Di fronte all’orrore di una guerra imperialista e al ritorno della politica di potenza su suoi bordi, l’Unione Europea potrà forse entrare nel suo momento costituzionale. Chiudere la cavillosa epoca dei trattati e aprire quella di una Costituzione europea che dovrà essere necessariamente federale o confederale. Sarà opportuno cercare, inoltre, forme più stringenti di coordinamento militare. Il culmine del processo di istituzionalizzazione pubblica risiede da sempre nella creazione dell’esercito e della sua burocrazia. Soltanto ciò fornisce la possibilità di continuare la politica con altri mezzi.

L’Europa non riesce a crearli perché fino a oggi ha ucciso la politica. Senza politica non esiste minaccia della guerra e senza capacità di minacciare la guerra non esiste l’Europa come soggetto delle relazioni internazionali. Un processo costituzionale europeo che superi il mito funzionalista di una Europa governata da una tecnocrazia con poca legittimazione. La lezione di Hobbes, Locke, Montesquieu e Rousseau potrà forse tornare a illuminare i nostri giorni in una discussione costituzionale.

È ora di chiudere il tempo dei trattati

Ma anche per il mondo intero è necessaria una svolta nelle relazioni internazionali. Il disordine e le tragedie prosperano quando viene meno la politica internazionale fondata sull’arte della diplomazia, che stabilisce come si organizzano gli spazi geopolitici del pianeta. È ora di chiudere il tempo dei trattati che, come quello di Minsk dimostra, hanno impatto limitato o nulla. Una nuova Yalta è necessaria, una grande conferenza internazionale. Dopo la fine di Napoleone non si sarebbe avuto un secolo di pace se non si fosse celebrato il Congresso di Vienna. La politica non è altro che il preludio, la condicio sine qua non, ad accordi militari, economici, spaziali duraturi.

Con l’emersione della Cina, la trasformazione della Russia, l’invecchiamento e l’indebolimento dell’Europa, i disastri nel Mediterraneo, la torsione protezionista e isolazionista degli Stati Uniti non si può continuare a pensare che l’ordine fissato negli anni Novanta possa ancora andare bene. Un nuovo ordine va sistemato con un apposito Congresso internazionale che i vari G7, G8 e G20 non sono in grado di realizzare.

Una nuova consapevolezza

Si intravede all’orizzonte una divisione del mondo nuova, ma neppure inedita, tra le potenze del capitalismo democratico e quelle del capitalismo autoritario. Da un lato economia, finanza, legalità, immaterialità. Dall’altro militari, forza, legittimità, materialità. È, non solo, ma anche questo la divisione che abbiamo di fronte. Potenze di mare e potenze di terra, che possono restare in equilibrato ordine soltanto senza dissomiglianze eccessive. Armi e mercati stabilizzano il globo, entrambi devono trovare spazio nei blocchi geopolitici. Le conseguenti sfere di influenza vanno ridisegnate tenendo conto non solo della Cina ma anche delle spinte neo-imperialiste, come quelle di Russia, Turchia e Iran.

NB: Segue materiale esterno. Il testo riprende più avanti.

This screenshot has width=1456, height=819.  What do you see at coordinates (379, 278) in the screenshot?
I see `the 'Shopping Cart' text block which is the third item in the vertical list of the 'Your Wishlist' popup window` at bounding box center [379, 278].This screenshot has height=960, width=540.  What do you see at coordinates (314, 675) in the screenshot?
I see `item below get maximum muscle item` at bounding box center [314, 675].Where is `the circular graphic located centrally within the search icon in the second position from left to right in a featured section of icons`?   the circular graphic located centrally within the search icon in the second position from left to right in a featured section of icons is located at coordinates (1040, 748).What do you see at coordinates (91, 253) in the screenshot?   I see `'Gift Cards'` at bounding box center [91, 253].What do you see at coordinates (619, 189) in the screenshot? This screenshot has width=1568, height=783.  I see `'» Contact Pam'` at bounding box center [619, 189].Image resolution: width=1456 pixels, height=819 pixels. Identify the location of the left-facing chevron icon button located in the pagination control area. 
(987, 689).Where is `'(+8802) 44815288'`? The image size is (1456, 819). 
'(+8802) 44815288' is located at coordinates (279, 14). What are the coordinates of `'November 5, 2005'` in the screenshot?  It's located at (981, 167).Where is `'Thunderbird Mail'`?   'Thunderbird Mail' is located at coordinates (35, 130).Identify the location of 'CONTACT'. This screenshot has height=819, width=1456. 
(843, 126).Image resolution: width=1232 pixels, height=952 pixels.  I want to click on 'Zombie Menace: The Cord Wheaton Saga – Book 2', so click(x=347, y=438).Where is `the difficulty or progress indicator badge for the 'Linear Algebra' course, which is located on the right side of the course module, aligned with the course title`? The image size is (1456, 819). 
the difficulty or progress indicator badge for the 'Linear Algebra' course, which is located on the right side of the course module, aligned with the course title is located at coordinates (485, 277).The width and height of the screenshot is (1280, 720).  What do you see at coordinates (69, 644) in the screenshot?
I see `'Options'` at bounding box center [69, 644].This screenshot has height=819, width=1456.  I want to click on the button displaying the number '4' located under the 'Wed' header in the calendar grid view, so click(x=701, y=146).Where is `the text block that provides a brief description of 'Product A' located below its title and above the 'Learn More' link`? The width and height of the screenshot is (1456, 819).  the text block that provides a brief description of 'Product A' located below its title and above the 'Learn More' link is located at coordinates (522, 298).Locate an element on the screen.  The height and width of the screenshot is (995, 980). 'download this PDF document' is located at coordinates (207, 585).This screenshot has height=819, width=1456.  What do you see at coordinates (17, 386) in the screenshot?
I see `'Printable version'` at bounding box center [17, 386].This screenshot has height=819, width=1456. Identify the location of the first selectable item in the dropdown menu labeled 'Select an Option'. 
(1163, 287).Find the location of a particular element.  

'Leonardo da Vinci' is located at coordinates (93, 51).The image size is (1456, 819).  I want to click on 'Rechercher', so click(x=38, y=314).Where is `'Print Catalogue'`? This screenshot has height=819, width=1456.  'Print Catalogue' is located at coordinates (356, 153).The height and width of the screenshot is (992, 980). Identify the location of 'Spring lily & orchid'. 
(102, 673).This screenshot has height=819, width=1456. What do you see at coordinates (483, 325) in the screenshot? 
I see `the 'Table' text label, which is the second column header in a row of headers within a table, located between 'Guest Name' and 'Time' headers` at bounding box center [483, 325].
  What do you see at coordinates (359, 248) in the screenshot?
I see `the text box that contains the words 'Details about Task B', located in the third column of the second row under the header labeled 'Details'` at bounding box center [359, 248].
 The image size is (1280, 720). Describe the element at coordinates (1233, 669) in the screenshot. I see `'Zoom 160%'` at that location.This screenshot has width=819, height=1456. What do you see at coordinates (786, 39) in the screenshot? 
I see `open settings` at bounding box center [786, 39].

Questa nuova scena mondiale riordinata potrà anche riportare sulla terra le élite delle democrazie occidentali. Le guerre esistono, i nemici attaccano, la politica di potenza è viva. La guerra può arrivare molto vicino a casa. Ciò significa, sul piano interno, elidere le pulsioni filoautoritarie a destra (Russia) e a sinistra (Cina); ricordarsi quali sono i valori e i princìpi fondanti dell’Occidente; fermare la guerra civile virtuale della polarizzazione politica costruita intorno alla identity politics, all’antidemocraticità delle tentazioni tecnocratiche e ai nazionalismi senza strategia.

Considerare che le democrazie liberali hanno certamente numerosi problemi interni da risolvere, ma sono comunque una isola felice di libertà e sicurezza rispetto agli autoritarismi summenzionati, i quali non solo sopprimono il pluralismo ma esprimono un neo-patrimonialismo oligarchico superato dal miracolo occidentale fondato sullo Stato moderno e il mercato. In altre parole, la minaccia della guerra può riunire l’Occidente, rinsaldare le identità comuni, ridefinire i confini tra amici e nemici. Per l’Unione Europea può significare una nuova consapevolezza, verso la Costituzione, il coordinamento militare, un ruolo più incisivo nell’alleanza atlantica.